Task set:
1. In the article on Ebola screening below, recast the paragraph beginning "The list of diseases" as a short bulleted list that keeps its main facts.
2. Carry on the article on the legal basis for Ebola screening from the point where it stops.

Passage shown:
Ebola screening measures rest on federal law
WASHINGTON (AP) — The Obama administration's plans to screen certain airline passengers for exposure to Ebola are based on the Constitution and long-established legal authority that would almost certainly stand up in court if challenged, public health experts say.
Airline passengers arriving from three West African countries — Liberia, Sierra Leone and Guinea — will face temperature checks using no-touch thermometers and other screening measures at five U.S. airports, starting with New York's Kennedy International on Saturday. The measures, aimed at identifying sickly passengers from countries experiencing the Ebola outbreak, will expand over the next week to Newark Liberty, Washington Dulles, Chicago's O'Hare and Hartsfield-Jackson Atlanta international airports.
Though airline passengers may find it intrusive to have their temperature taken, the government has wide power when it comes to public health and border control, experts say, including quarantine and isolation. Courts would almost certainly defer to the judgment of public health professionals in the event someone tried to sue over what they saw as a civil liberties intrusion.
"You are subject to an entrance screening per the laws of the land," said Rebecca Katz, an associate professor of health policy at George Washington University. It's hard to force an invasive procedure on someone, but public health authorities do have the legal right, she added.
The Centers for Disease Control and Prevention cite as legal authority the Commerce Clause of the Constitution, under which the government regulates trade with foreign countries. The 1944 Public Health Service Act also allows the federal government to take action to prevent communicable diseases from spreading into the country.
A U.S. citizen who presents a heightened risk of disease upon arrival in the United States has a legal right to re-enter the country and be safely quarantined, said Lawrence Gostin, a public health law expert at Georgetown University. That same guarantee would not apply to non-U.S. citizens, but as a practical matter, giving them immediate care might be safer than turning them away and putting them on a plane back home.
The list of diseases for which quarantine is authorized by law includes cholera, smallpox, plague and viral hemorrhagic fever, which includes Ebola. It can be extended to include other illnesses, as has occurred in the past decade with presidential executive orders authorizing quarantines to deal with potential outbreaks of severe acute respiratory syndrome, or SARS, and later, bird flu.

Data block:
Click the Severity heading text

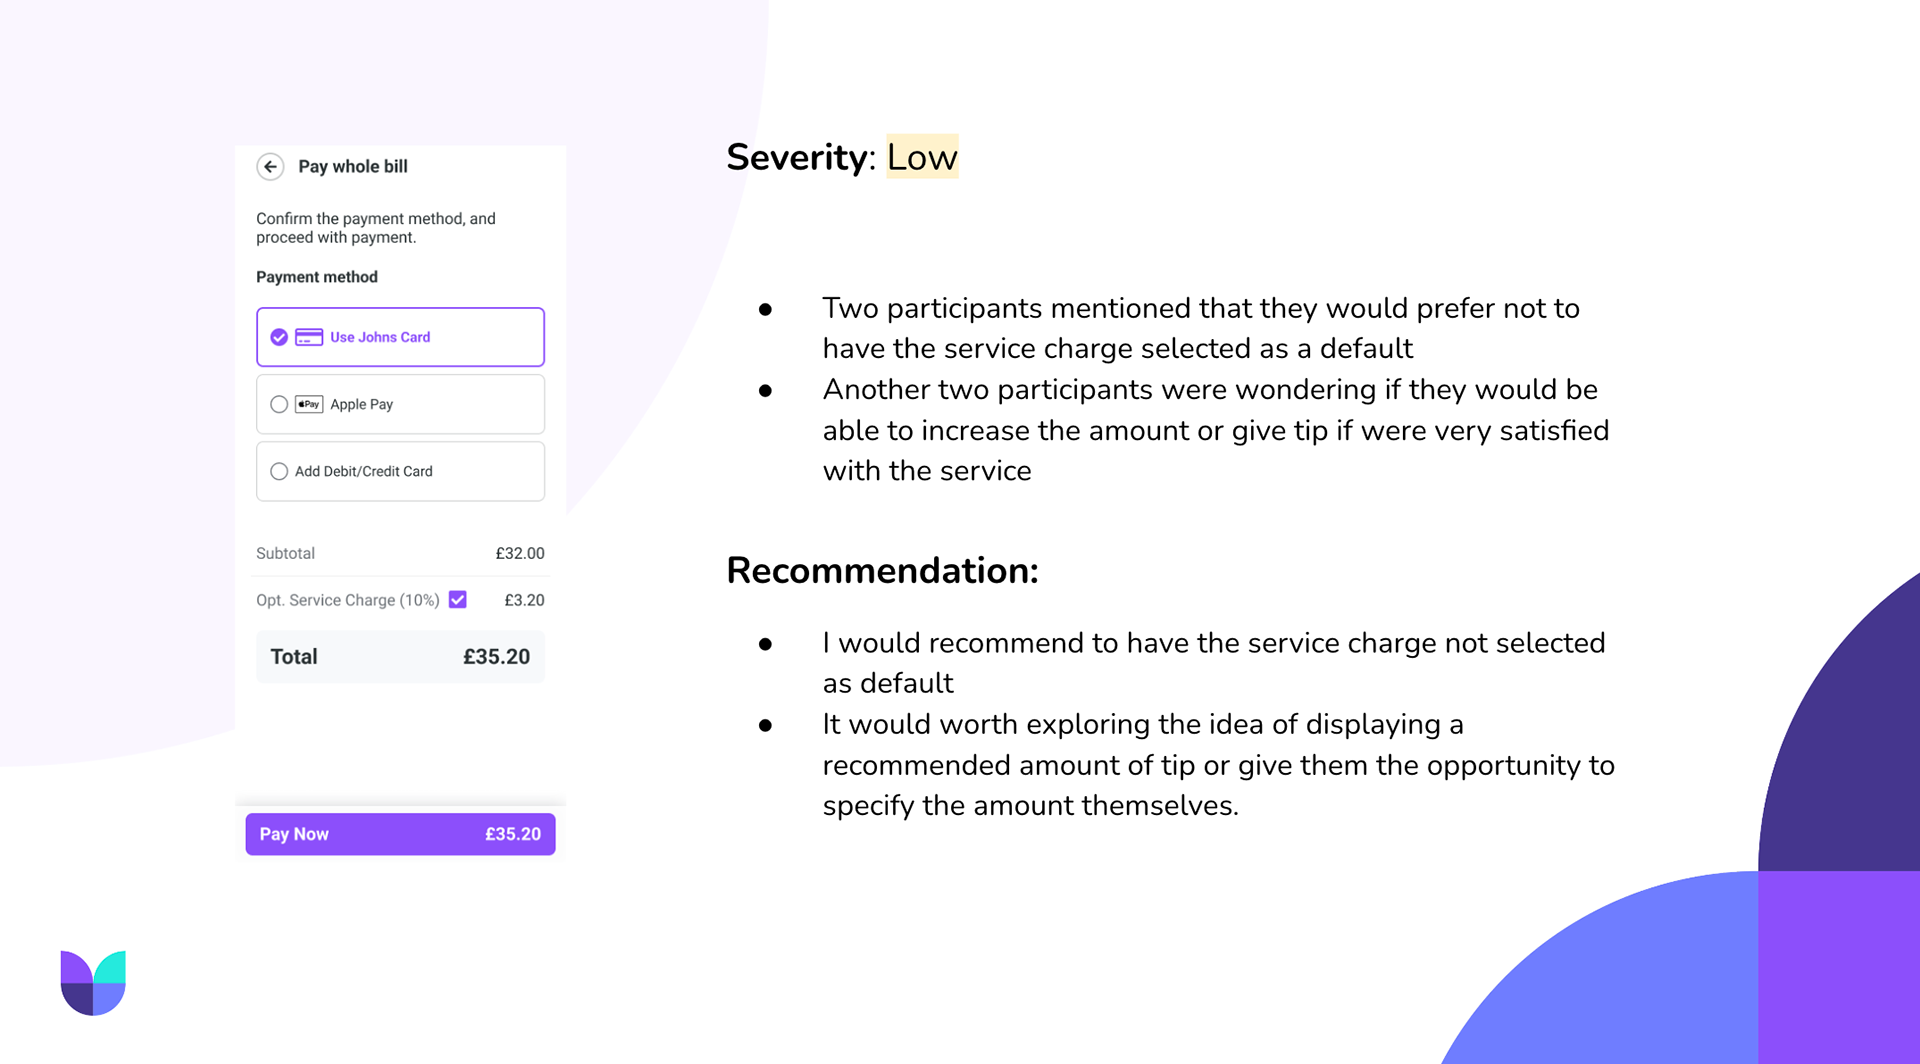797,157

Task-by-task outputs:
1.
- The law authorizes quarantine for cholera, smallpox, plague and viral hemorrhagic fever, which includes Ebola.
- The list can be extended to other illnesses.
- In the past decade, presidential executive orders authorized quarantines for potential outbreaks of severe acute respiratory syndrome (SARS) and, later, bird flu.

2.
The CDC has said it issues a few isolation orders a year — which separates sick people from those who aren't ill — and usually for individuals arriving from other countries with infectious tuberculosis. A federal quarantine, which separates people exposed to a communicable disease but who aren't showing symptoms, is very rarely used.
"There's very little in the way of strong limits" against issuing the orders, except for the advice and best judgment of government public health experts, said Wendy Mariner, a Boston University health law professor, who said she was unconvinced about the effectiveness of the screening protocols given the potential for false positives.
"When we're thinking of these issues, we use them as a prevention measure of last resort," Mariner said. "And that's because they would only be useful in a situation where there is a very dreadful disease that is very easily transmitted and for which we have no vaccine or treatment."
Gostin said this was the first time he was aware of that the United States has done fever monitoring of this sort, though it has been done in other countries.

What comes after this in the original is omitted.